Je m’en explique. Chez le linguiste Roman Jakobson, le langage possède une fonction poétique. Cette fonction est ce qui nous permet de faire, d’un message, une œuvre d’art. Elle est ce qui nous permet de choisir les mots non seulement en raison de ce qu’ils signifient mais aussi en raison de leurs qualités esthétiques.
L’enjeu de cette fonction poétique étant de produire un effet (au sens émotionnel du terme) sur le récepteur du message. Cet effet devant, normalement, enrichir dans des proportions qui peuvent être proches de l’infini, le message pris au sens strict.
La fonction poétique a donc cette immense faculté d’ouvrir l’énoncé et de le sortir de ses propres limites.
Le slogan publicitaire utilise cette fonction, mai seulement en apparence. En réalité, il en invertit radicalement les capacités. Au lieu d’ouvrir l’énoncé, le slogan resserre la fonction poétique du langage en une pointe aiguë. Un dard forgé dans le but exclusif d’atteindre son cœur de cible. Et d’y pénétrer, non pas au plus profond, mais le plus méchamment possible.
Le slogan publicitaire ne recherche pas l’effet, mais l’efficacité. Ce qui est diamétralement opposé. Je parle donc de pornographie au sens étymologique du terme, celui de sa racine grecque pernênai « vendre (des marchandises, des esclaves) ». 
La société marchande compresse ainsi la langue dans les limites étroites d’une efficacité recherchée, ciblée, et cela, dans le but exclusif, non pas de vendre (ce qui n’est pas blâmable lorsque nous achetons ce dont nous avons réellement besoin), mais dans le but exclusif de nous vendre des objets qui ne répondent pas à nos désirs (je parle de vrais désirs, et non de pulsions).
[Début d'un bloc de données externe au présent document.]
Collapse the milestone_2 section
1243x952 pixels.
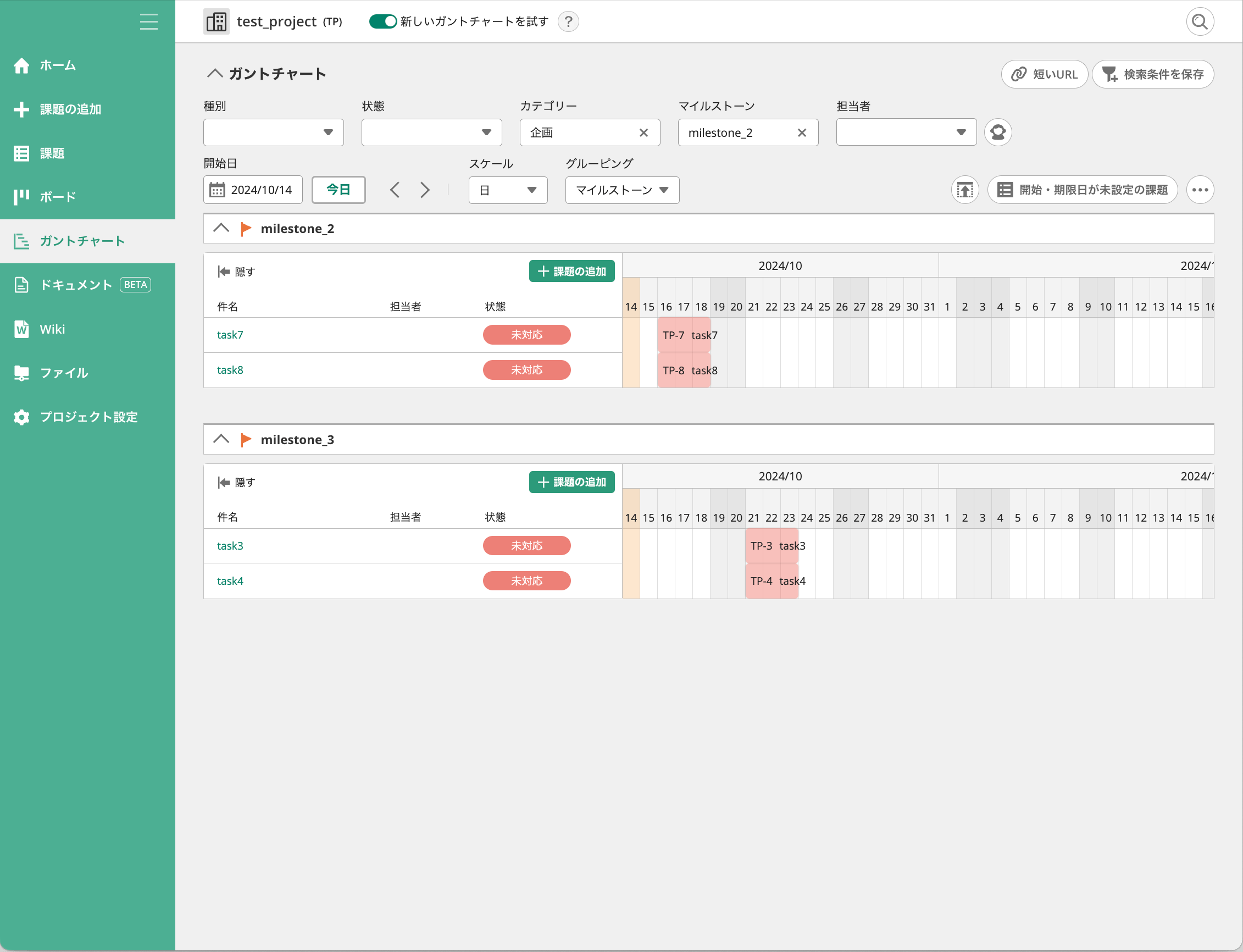(x=221, y=228)
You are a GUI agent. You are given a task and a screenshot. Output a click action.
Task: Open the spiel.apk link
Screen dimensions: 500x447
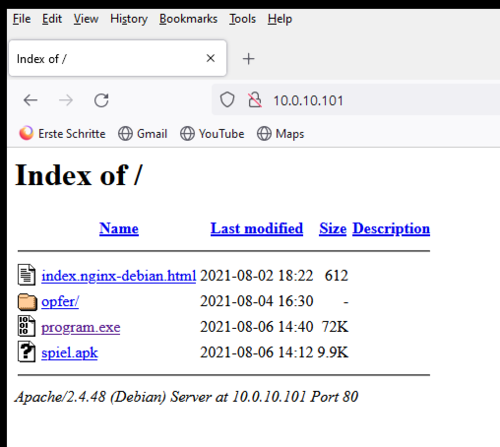[x=70, y=353]
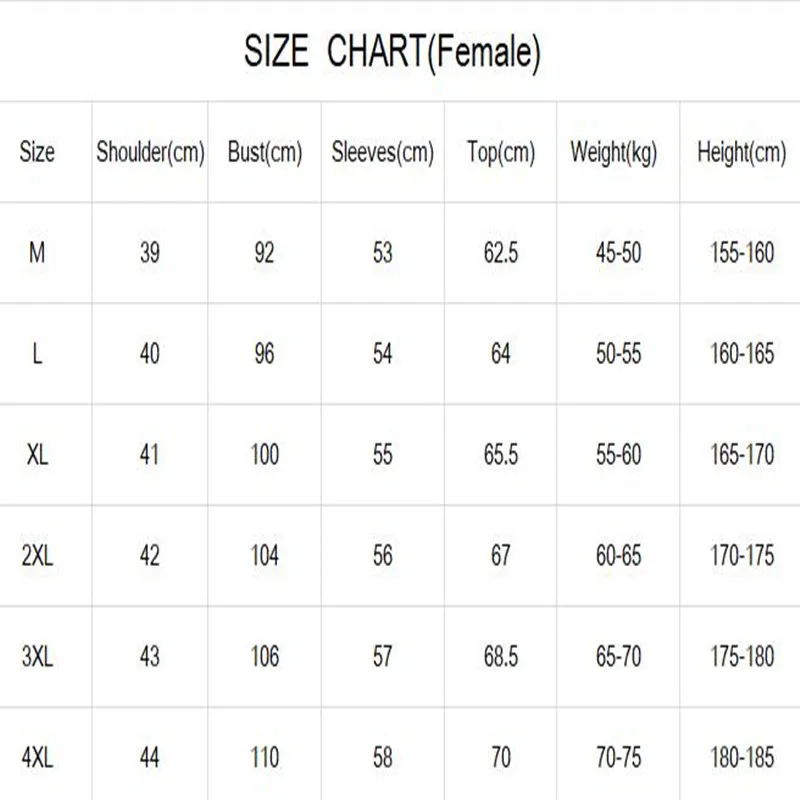800x800 pixels.
Task: Select the Bust(cm) column header
Action: (x=265, y=153)
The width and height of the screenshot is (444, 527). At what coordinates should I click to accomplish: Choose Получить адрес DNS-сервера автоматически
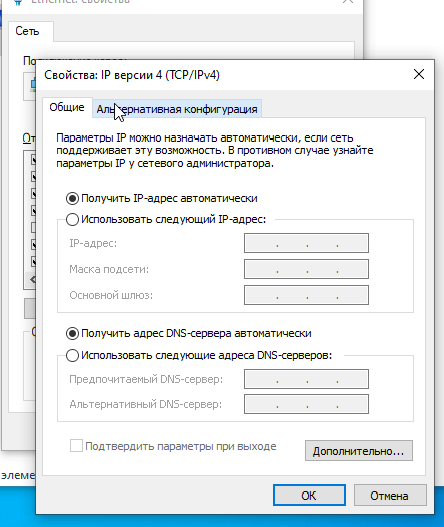tap(72, 333)
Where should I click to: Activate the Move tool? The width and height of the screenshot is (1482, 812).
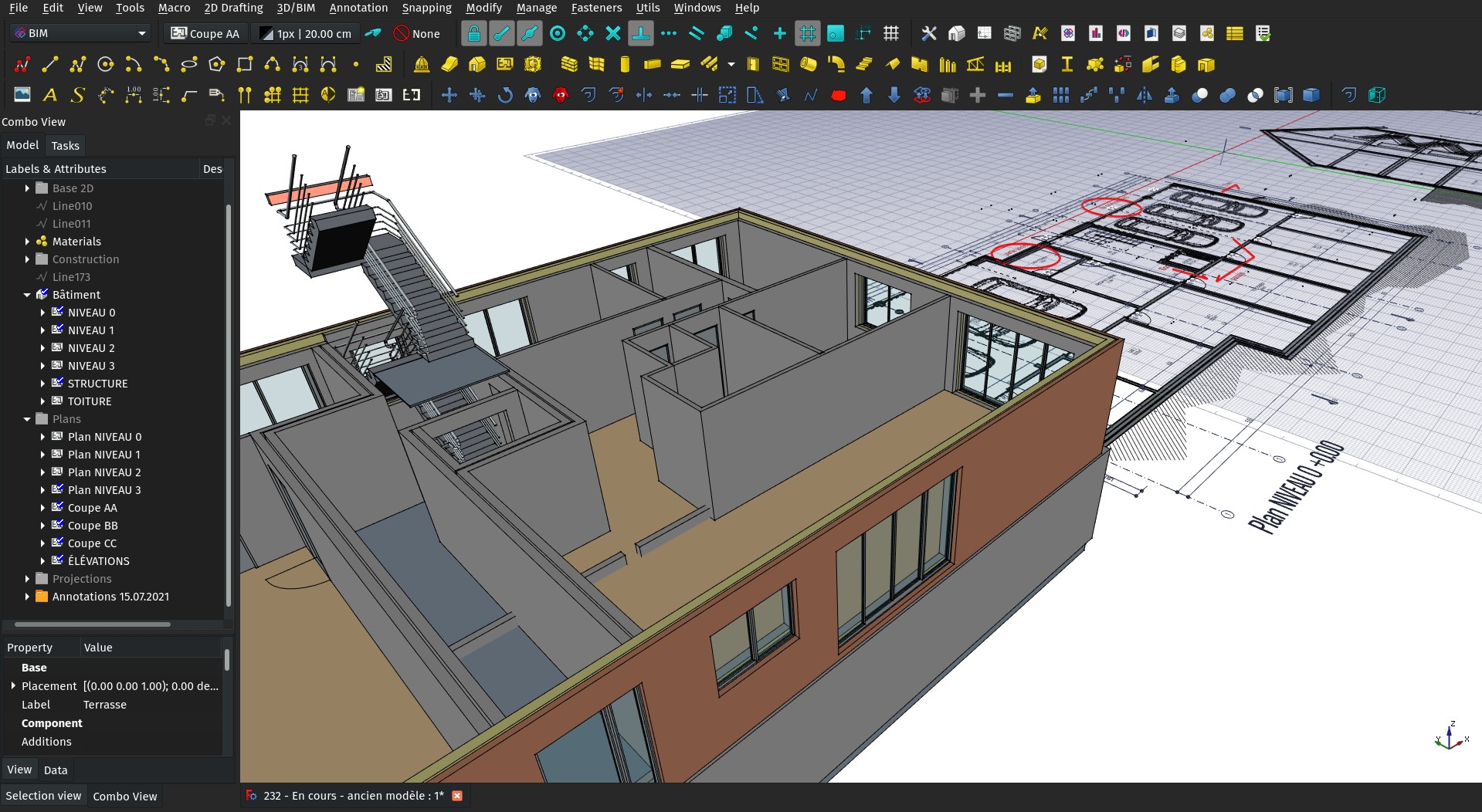[x=449, y=95]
Car la pornographie c’est justement ça, et rien à voir avec le sexe : vendre pour le seul bénéfice du vendeur (les épidémies mondiales de diabète et d’obésité, par exemple, montrent parfaitement en quoi l’industrie agro-alimentaire, dans son aspect mondialisé, j’entends, n’offre aucun bénéfice désirable au consommateur).
La loi de l’offre et de la demande est une fiction de pornocrates.
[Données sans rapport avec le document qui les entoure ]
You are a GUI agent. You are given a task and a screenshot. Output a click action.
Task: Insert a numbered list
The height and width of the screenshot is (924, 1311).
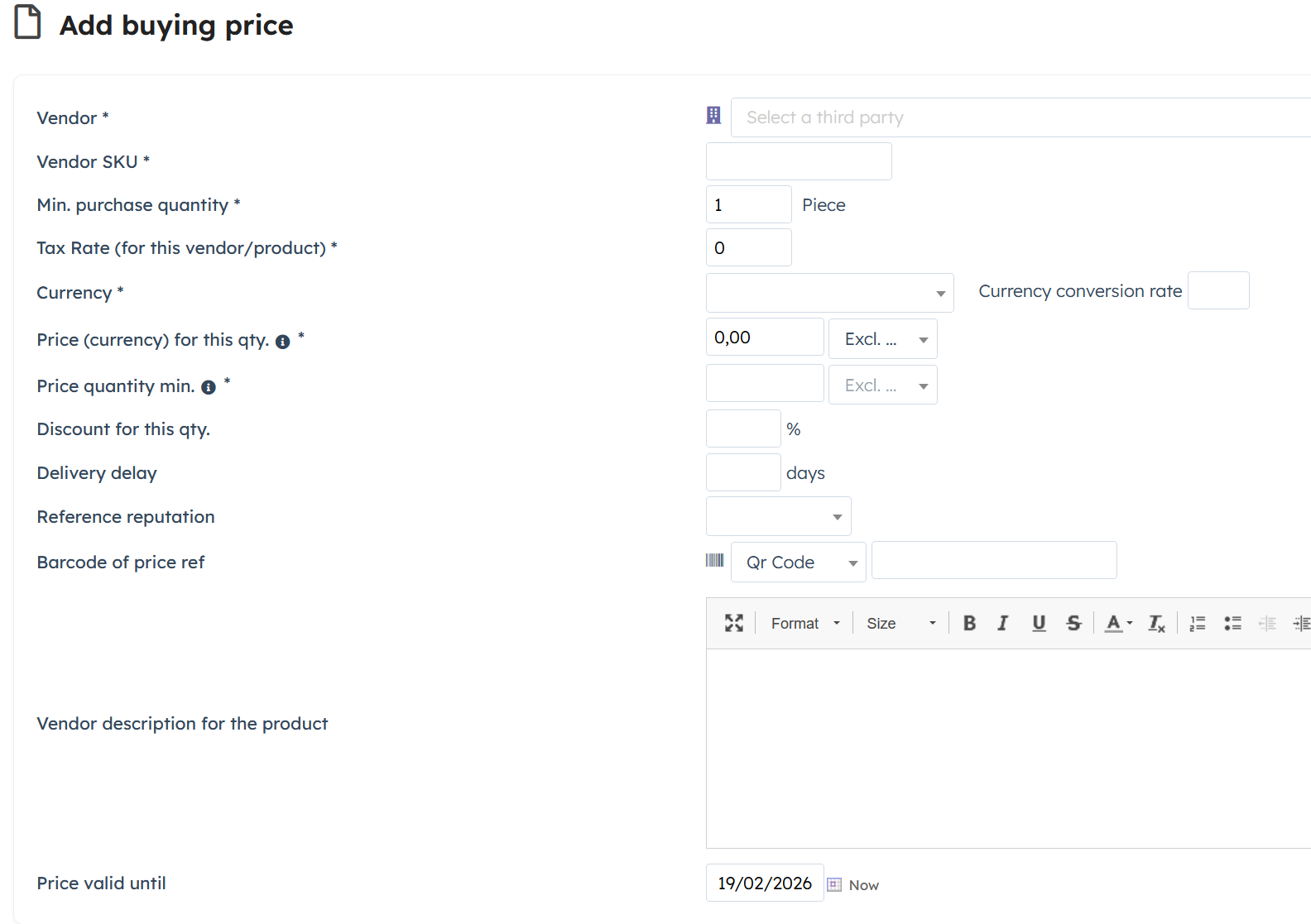coord(1198,623)
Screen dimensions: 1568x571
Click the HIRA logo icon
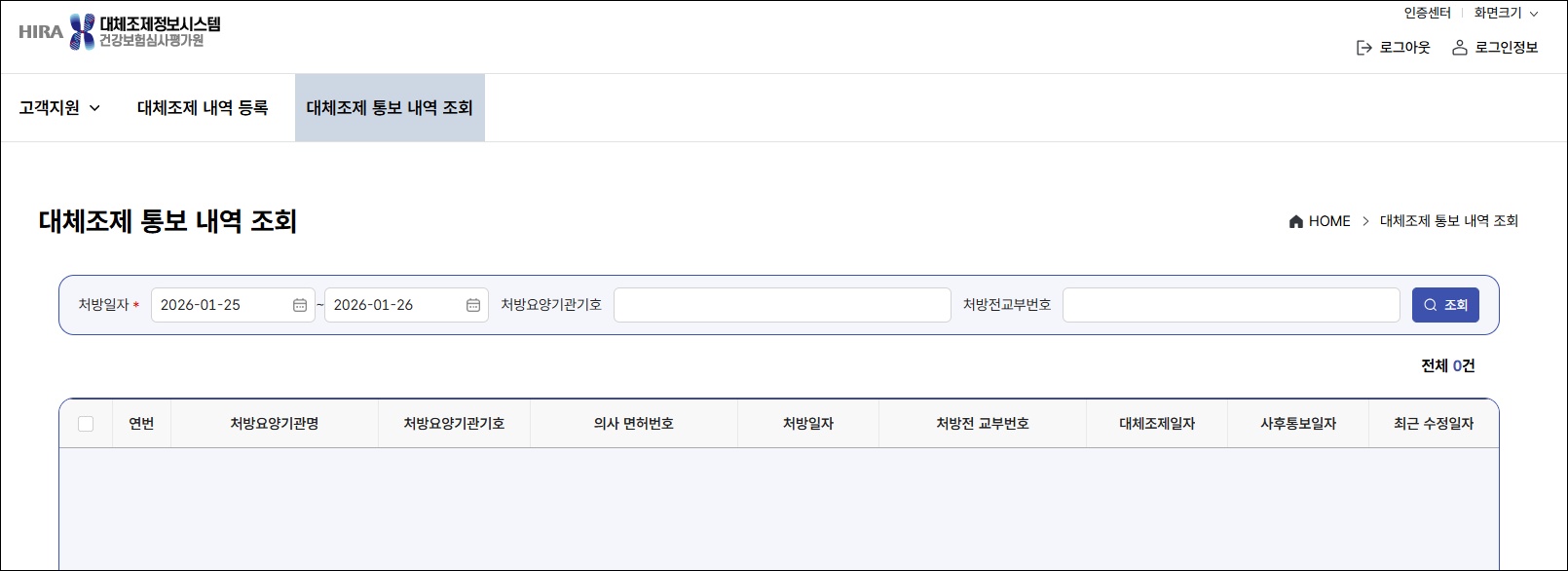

La fonction poétique, lorsqu’elle n’est pas invertie par le marketing, crée un effet parce que le récepteur est justement réceptif, parce que préexiste à l’intérieur de lui un réceptacle, même embryonnaire, prêt à le recevoir.
Le slogan publicitaire, lorsqu’il utilise cette fonction, ne cherche évidemment pas à créer un effet, puisqu’il est conçu par des gens qui savent que ne préexiste, chez l’humain, aucun réceptacle prêt à le recevoir. Personne ne possède ni en son âme ni en son estomac de réceptacle prêt à recevoir les chips Lay’s, car si les chips Lay’s n’existaient pas, nous n’aurions pas besoin de les inventer (c’est un peu la preuve ontologique de la non-existence des chips Lay’s).
Or, les slogans publicitaires Lay’s fabriquent de toutes pièces ce réceptacle, c’est là l’enjeu de leur efficacité. Et à force de multiplier ces réceptacles dépourvus de sens dans nos corps et nos esprits, les slogans (le marketing de manière plus générale) nous transforment en monstres… 
Monstres, car nous nous soumettons à des pulsions qui ne sont pas les nôtres, pire, nous nous soumettons à des pulsions qui, si nous prenions la peine de les examiner un peu sérieusement, nous feraient, non pas honte (car la honte fait partie des délices du désir, bien sûr), mais nous renverraient une image innommable de nous-mêmes. Ils nous montreraient en monstres de pacotille, à l’image de ceux qui sont relégués dans la zone 4 : ronds, lisses, jaunes, des pac-mans réduits à avaler tout ce qui se présente.
Par contre, il y a une autre forme de monstruosité, plus intéressante, véritablement fascinante : celle que nous portons en nous-mêmes, celle qui est constitutive de notre humanité. Cette monstruosité est ce qu’essaie d’explorer Zone 4 à travers la colère (à venir) du jeune Achille.
Zone 4 parle du monstre véritable, ce visage inenvisageable de l’autre, qui est en nous.